Wasn't that something that your wife's oncologist would mention Dr. Scholz before it was too late for you? I had a moment like that too, back about May of 2000 when I was well on the way toward external beam radiation (three consults into the process, with tattooing scheduled in two weeks). I was already on Lupron and Casodex, but someone on a message board (now extinct) I had just discovered mentioned Dr. Bob Leibowitz to another responder. I checked into his published papers and found what I needed. As I'm sure you are aware, he is another of the leading exponents of one-cycle or intermittent hormonal blockade therapy (with finasteride maintenance, in his case, unless he has recently switched to Avodart). I then learned about Drs. Strum and Scholz and their work with hormonal blockade, and I was on my way. I had been reading Dr. Myers newsletters for some time, but I don't recall that he was that into advocating intermittent triple blockade back then, though he was then on it himself, as well as having other therapy, for his own challenging case.

From time to time I think about what would have happened to me if I had not run across that single message back in May of 2000. Radiation was no where near as mature then as it is now, and I suspect the low odds of success I'd been given would have panned out with an early recurrence, coupled with a substantial burden of long-term side effects from the heavy pelvic radiation that was planned. In fact, though I had tried to confirm I would be given 3D conformal beam radiation - then coming on strong - instead of the older version, I had not received straight answers and suspect most or all of the delivery would have been under the older, less capable system.
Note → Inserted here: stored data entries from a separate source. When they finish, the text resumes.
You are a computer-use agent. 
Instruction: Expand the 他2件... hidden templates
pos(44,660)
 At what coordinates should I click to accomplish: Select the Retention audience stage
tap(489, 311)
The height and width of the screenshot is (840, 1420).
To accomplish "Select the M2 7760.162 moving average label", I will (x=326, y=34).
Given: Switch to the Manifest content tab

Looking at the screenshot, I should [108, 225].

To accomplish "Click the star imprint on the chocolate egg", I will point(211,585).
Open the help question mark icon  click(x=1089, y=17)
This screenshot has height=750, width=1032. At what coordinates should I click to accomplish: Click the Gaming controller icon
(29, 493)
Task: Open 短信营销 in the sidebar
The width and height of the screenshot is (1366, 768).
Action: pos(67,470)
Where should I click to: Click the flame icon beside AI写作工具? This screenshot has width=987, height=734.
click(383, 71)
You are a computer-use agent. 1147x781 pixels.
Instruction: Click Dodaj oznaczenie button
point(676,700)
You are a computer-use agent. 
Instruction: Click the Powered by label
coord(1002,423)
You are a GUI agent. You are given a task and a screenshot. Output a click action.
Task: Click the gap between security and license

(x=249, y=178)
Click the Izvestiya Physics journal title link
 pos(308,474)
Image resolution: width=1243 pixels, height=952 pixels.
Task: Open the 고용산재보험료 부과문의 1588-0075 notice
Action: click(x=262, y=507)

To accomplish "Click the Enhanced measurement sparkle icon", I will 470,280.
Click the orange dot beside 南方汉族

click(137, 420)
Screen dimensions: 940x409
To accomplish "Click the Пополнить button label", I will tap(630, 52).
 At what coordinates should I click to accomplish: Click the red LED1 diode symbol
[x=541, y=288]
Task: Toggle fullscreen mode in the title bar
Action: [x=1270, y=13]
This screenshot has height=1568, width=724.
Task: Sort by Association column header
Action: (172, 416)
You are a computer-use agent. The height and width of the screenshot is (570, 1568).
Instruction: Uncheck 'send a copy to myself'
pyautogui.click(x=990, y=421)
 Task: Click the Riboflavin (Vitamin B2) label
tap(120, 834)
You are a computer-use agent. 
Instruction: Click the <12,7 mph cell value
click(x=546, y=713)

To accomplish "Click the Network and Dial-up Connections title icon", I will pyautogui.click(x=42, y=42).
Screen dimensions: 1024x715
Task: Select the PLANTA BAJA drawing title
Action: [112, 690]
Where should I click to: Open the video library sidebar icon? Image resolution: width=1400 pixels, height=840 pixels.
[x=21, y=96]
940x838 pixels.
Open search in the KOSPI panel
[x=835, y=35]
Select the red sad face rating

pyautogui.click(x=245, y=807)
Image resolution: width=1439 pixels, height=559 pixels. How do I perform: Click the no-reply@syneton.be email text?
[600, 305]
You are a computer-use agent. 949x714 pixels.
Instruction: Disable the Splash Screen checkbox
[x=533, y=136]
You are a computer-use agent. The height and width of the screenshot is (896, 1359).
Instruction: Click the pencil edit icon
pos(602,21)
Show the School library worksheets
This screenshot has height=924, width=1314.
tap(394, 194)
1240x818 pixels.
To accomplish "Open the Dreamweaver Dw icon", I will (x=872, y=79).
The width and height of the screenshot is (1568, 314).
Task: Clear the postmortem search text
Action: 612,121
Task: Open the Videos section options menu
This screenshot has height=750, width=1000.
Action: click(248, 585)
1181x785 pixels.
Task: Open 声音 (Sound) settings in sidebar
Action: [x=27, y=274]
I guess your post has made me philosophical tonight. I'm not much into thinking that God saves me but not a lot of other guys, but now and then in quiet moments I do wonder if God was acting in the place in my life I had made for him on the day I came across that message. Have you had similar thoughts?

I too have had contact with Dr. Scholz, though no where near as direct or extensive as yours. I spoke to him on two occasions over the years at conferences, getting a useful tip once and reporting my progress last year. The key interaction was when I got a response from him on a group email service way back in 2000 when I was trying to decide whether to rely on triple hormonal blockade. He and Dr. Strum had not really looked into success of ADT3 with very high-risk patients like me, but he told me he thought it had a chance of working, and I decided to go that route, working with my local oncologist. IADT3 has since worked very well for me.

Well, back to the book - your case is an almost made-to-order example of many of the points discussed in the book. Only a few guys I know of have actually had a Combidex scan, and I'm glad for your account. It's too bad that some of us have been turned off by Mr. Blum's chapters. To me, he comes across as an Everyman, not savvy at the outset, reacting to fears, placing hopes in quack approaches, and burrying his head in the sand until he finally gets it right. I can see why some readers would consider some of his reactions pretty stupid, but to me he contributes a very human dimension to this technology oriented book. I don't see that anyone can fault him for honesty and forthrightness.